Located in close proximity to the heart of Lincoln Square in Chicago, the new 85,000 SF Lycée Français de Chicago has been conceived as a unique educational campus with light-filled spaces intended to encourage educational discovery and shared environments aimed to celebrate the Lycée’s international community.
Sprawling over 3.8 acres, the Lycée campus has been designed to be implemented in phases over the next few years. The first phase of the campus development accommodates core school functions such as academic spaces, administration areas, and a gymnasium. Future phases will incorporate an auditorium, an expanded library, and an arts building. This approach has allowed for financial resources to be incrementally utilized, adding progressive value to the project into the future.
The project's key concept revolves around the creation of a shared learning environment in which to celebrate the vibrant Lycée community. Intended to engage faculty and students across all academic grade levels, this Social Learning Fabric space manifests itself through a majestic four-story open atrium. The spaces held within the atrium foster informal student and faculty interaction. In addition, the space provides a shared sense of social and global responsibility, attributes which are both intrinsic to the Lycée's curriculum and community.
The Lycée is situated in one of Chicago’s most dynamic, artistic and culturally relevant neighborhoods, where the school aims to cultivate community partnerships. The campus has a private drive, and college-preparatory facilities equipped to serve up to 800 students with 41 classrooms, laboratories for art, science and music, a cafeteria, a gymnasium, a library, administrative offices, playgrounds, a soccer field, and ample green space for outdoor athletic activities.
The Lycée Français de Chicago was the first development project that crossed the desk of the then newly elected 47th Ward Aldernan Ameya Pawar in 2011. The campus has replaced the former Ravenswood Hospital that had been vacant for over a decade. The new LEED certified project has been a welcome addition to the neighborhood, bringing renewed energy to an already thriving area.

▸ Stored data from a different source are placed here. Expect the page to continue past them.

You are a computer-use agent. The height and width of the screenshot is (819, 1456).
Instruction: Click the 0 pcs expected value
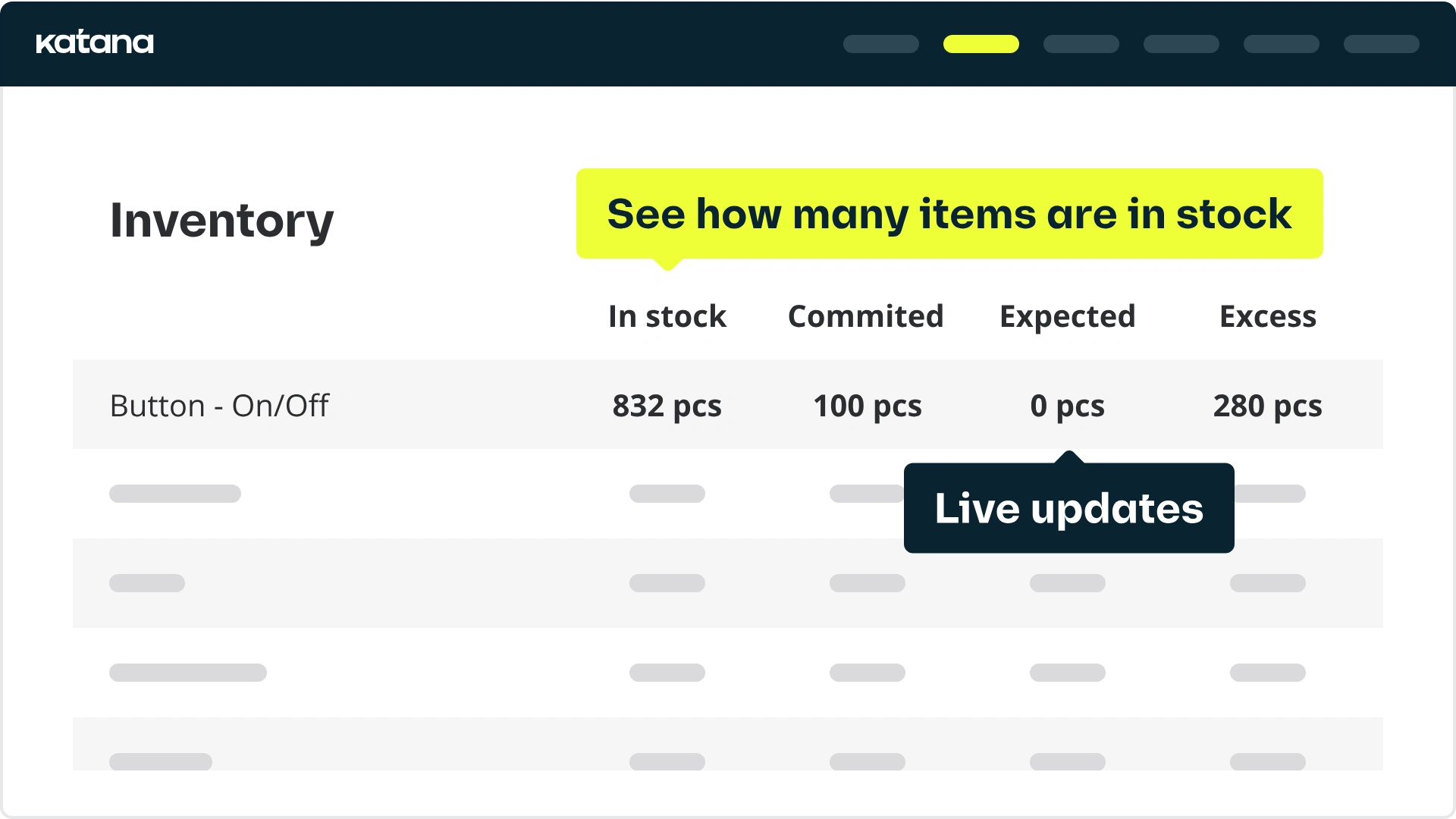pyautogui.click(x=1068, y=406)
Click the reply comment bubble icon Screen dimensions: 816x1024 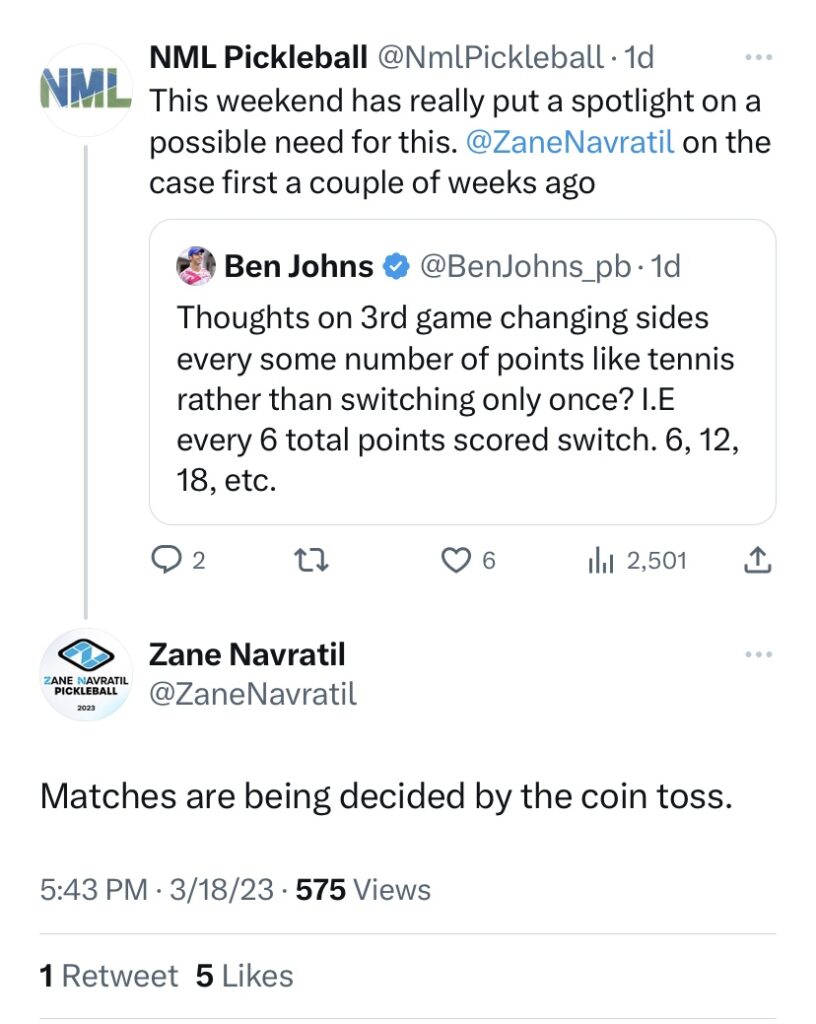pos(164,561)
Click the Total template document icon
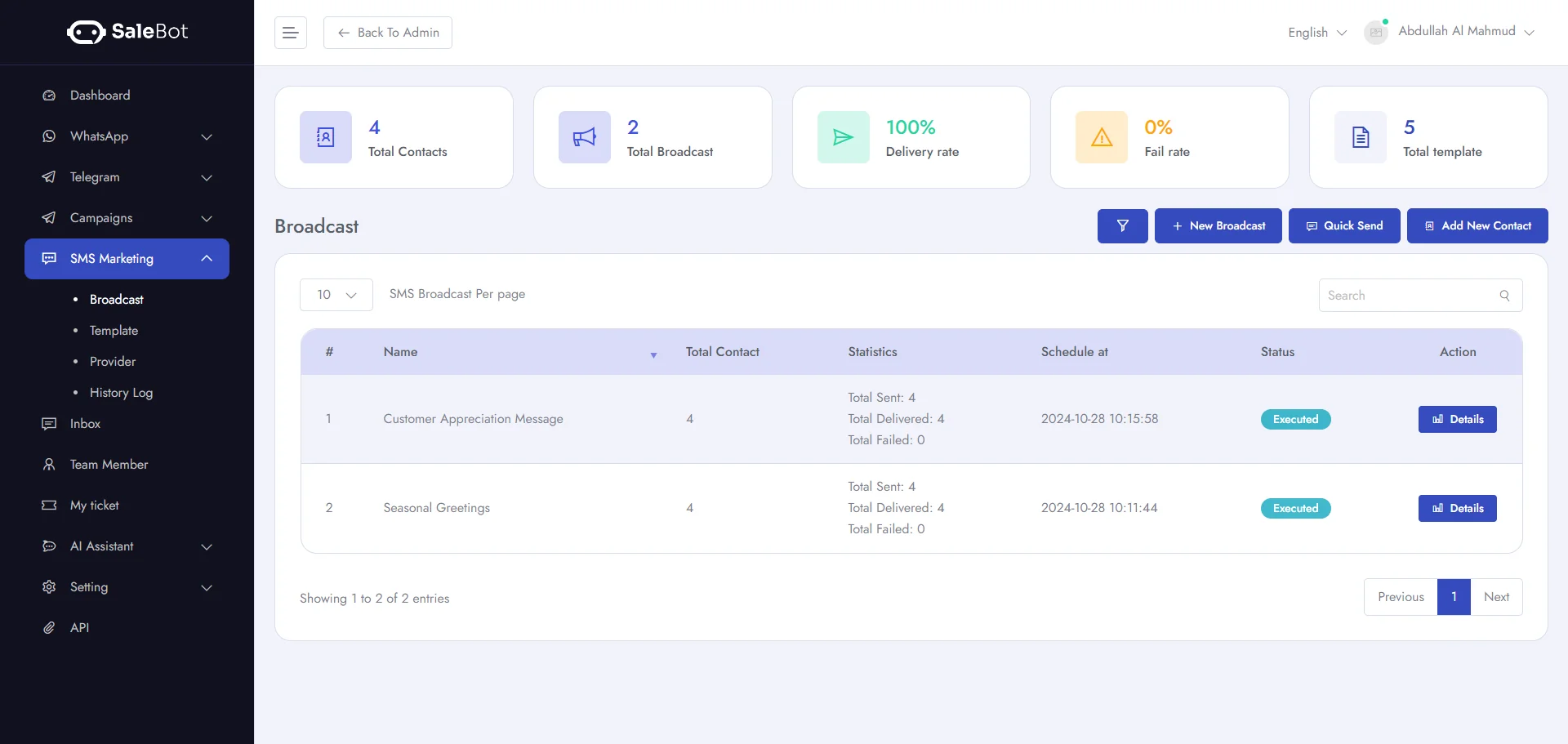Screen dimensions: 1568x744 click(1360, 137)
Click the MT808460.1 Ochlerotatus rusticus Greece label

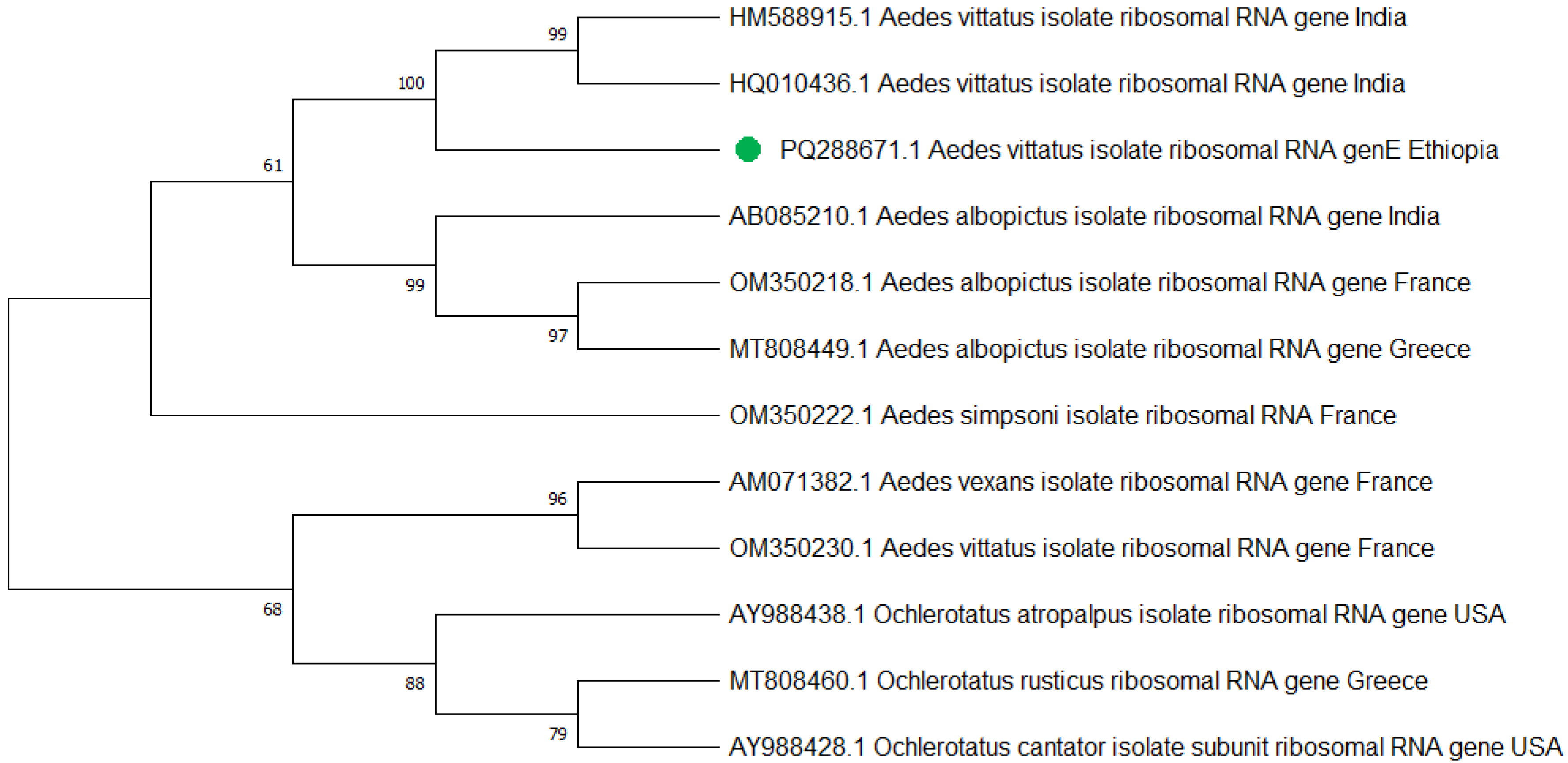1078,681
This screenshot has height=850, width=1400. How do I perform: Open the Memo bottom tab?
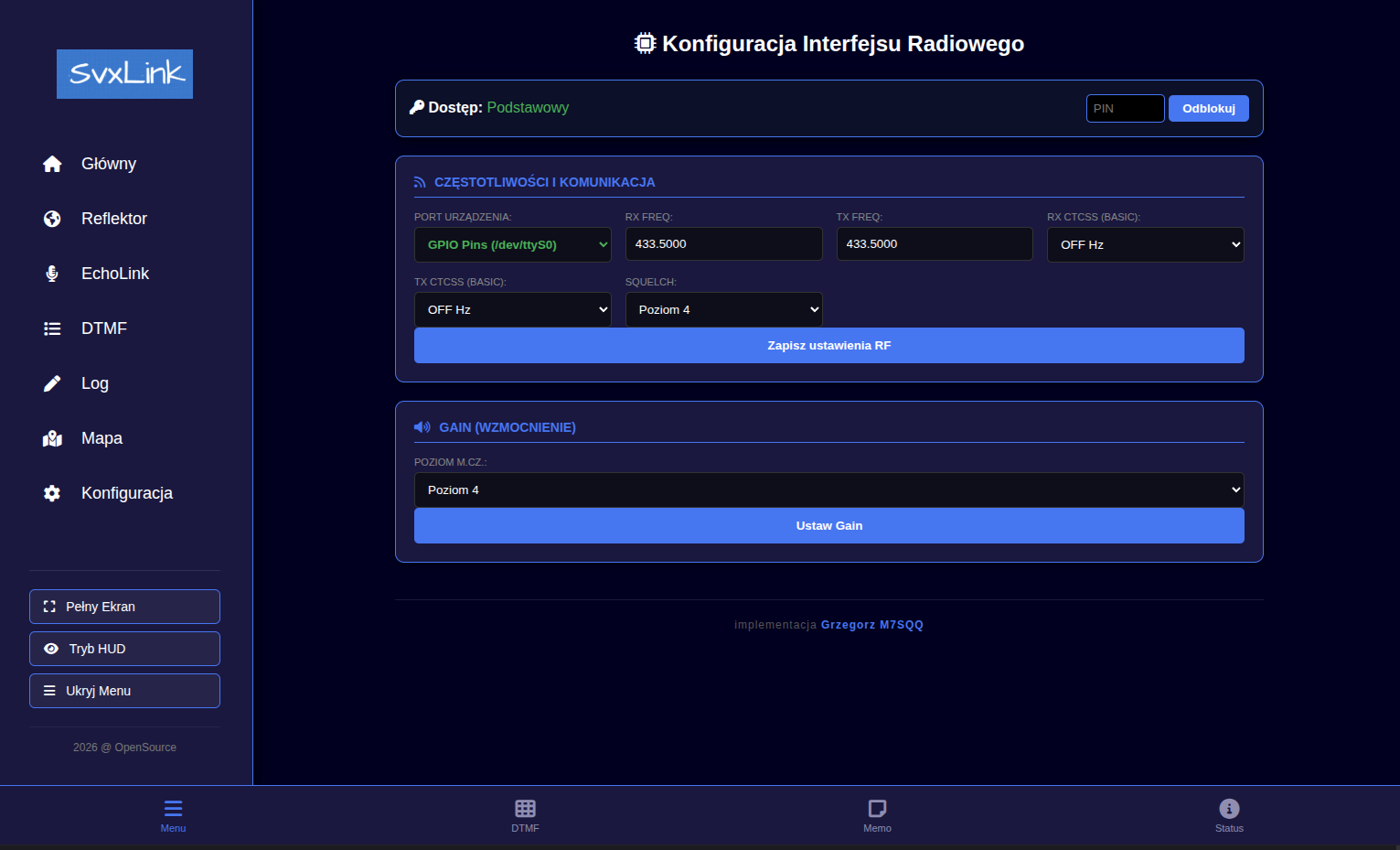point(877,814)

Due to the development’s aggressive budgetary objectives, the project has been conceived with extreme efficiencies in mind, making it one of the most cost effective educational projects built in Chicago in the last few years.
It is within the framework of these ambitious budgetary goals that the new Lycée Français de Chicago represents a great example of how a deliberately restrained design approach can produce architecture of outstanding quality, and that an economy of expressive means can generate magnificent architecture rooted in simplicity and in the essential qualities inherent to any great building: light and air, proportion and color, circulation and arrangement.
The new campus opened in fall 2015 and coincided with the Lycée Français' 20th anniversary as Chicago’s premiere international educational community.